Sunday, October 03, 2010

Five questions about the Bee editorial endorsing Jerry Brown

As noted in the earlier post, the Sacramento Bee's editorial endorsing the current AG for Governor is a mass of contradictions which seem to grant Brown every indulgence and applies a strict scrutiny standard to his opponent.  Presented below are five quotes (in RED) from the editorial which one should raise questions about.

Whitman is a student of what other states are doing to grow business. Brown shows little interest in such scholarship. California's position in a number of areas has gone from a leadership position to one which ranks us at the bottom.  For example, college going rate has been declining in recent years.  The business climate, which ungirds tax revenues as well as quality of life has been rated among the worst in the country.  Every major study of our current economic climate has suggested that a) businesses that can are moving either operations or new plants to other states.  Does the Bee contend that by not being interested in even understanding what other states are doing would not help the state recover its position?

Whitman proposes to freeze regulations and cut taxes, including the state capital gains tax. The former eBay CEO claims this will spur investment in California and grow jobs and state revenues. The editorial goes on to suggest that eliminating capital gains taxes would put $3 - $11 billion in revenues at risk.  Yet every business survey conducted in the last few years suggests that part of our sluggish growth has been conditioned on the difficulty in doing business in the state.  What is the practical effect of freezing regulations?  Would it not be beneficial to take a breath for a moment to understand what is happening or does the Bee support the same kind of head in the sand approach to what is happening around us, that they seem to endorse in the support for Brown's lack of inquiry about what others are doing?

Brown is more realistic than Whitman about what a governor can accomplish, given that California's fortunes are interdependent with the larger national and international economies. The Bee supports California's effort to control global warming through a series of tax and regulatory changes that are known as AB 32.  They have endorsed opposition to the measure which would delay implementation.  A major argument against AB 32 is that it neglects the interdependence of California with the rest of the world.  How do those two positions reconcile?

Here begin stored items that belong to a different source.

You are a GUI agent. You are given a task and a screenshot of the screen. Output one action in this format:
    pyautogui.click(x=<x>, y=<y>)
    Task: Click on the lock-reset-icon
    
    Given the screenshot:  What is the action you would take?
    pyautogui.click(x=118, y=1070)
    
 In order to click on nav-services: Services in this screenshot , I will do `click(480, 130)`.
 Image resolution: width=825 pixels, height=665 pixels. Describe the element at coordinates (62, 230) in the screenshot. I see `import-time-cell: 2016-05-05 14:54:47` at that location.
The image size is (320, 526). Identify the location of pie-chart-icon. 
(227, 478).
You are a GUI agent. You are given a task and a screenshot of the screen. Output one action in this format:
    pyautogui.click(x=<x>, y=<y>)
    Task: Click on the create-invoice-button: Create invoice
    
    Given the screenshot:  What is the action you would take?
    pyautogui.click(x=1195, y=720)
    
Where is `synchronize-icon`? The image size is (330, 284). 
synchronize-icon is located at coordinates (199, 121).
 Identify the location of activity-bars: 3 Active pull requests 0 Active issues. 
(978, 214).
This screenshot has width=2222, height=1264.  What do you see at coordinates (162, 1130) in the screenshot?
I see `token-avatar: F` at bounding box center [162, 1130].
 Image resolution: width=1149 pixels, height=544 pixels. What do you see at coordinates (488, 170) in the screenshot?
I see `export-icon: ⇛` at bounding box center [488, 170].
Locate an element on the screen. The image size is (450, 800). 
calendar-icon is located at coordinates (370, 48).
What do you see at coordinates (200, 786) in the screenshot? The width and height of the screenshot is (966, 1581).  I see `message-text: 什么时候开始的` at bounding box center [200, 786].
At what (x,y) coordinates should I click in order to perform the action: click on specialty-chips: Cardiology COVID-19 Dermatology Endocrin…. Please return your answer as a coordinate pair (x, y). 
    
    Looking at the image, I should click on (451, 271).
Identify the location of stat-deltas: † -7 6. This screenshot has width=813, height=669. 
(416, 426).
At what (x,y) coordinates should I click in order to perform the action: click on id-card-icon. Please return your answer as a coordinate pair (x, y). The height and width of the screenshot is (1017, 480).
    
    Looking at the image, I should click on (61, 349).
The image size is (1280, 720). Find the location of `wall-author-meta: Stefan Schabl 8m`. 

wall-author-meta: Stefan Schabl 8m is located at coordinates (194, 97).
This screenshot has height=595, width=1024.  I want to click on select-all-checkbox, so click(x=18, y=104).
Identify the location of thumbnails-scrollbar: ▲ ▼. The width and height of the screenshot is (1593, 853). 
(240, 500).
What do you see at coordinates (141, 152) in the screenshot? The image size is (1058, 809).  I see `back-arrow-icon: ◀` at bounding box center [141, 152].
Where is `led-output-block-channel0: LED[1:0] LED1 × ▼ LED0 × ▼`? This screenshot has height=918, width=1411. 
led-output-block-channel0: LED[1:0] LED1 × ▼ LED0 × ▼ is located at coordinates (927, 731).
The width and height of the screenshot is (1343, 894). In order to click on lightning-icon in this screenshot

While we share her passion for reducing state pension obligations, she goes too far in advocating 401(k) plans that would expose state workers to the vagaries of Wall Street. The Bee's employees, like every other employee in the private sector, live under defined contribution plans not defined benefit plans.   One California study has suggested that the system of the largest three pensions are collectively half a trillion out of actuarial balance.  Why should public employees be granted pension rights that are significantly better than the people who pay the taxes to support those pensions?

And unlike in previous stints in office, Brown doesn't seem to have his eye on anything other than governing California. One of the constant criticisms of Brown has been that almost everything he does in office is political.   When you look at his management of every political office he has obtained he has used the office in a partisan manner.  One need only look at the odd decisions he has made in a number of areas as Attorney General, his current office.  The Bee asks us to take, evidently on faith, that he will (or has) change (d) in this quest.  Where do they develop that optimism from?

It is sad to see much of the media devolve into partisan mouthpieces, but that is the state of editorial boards at places like the Bee.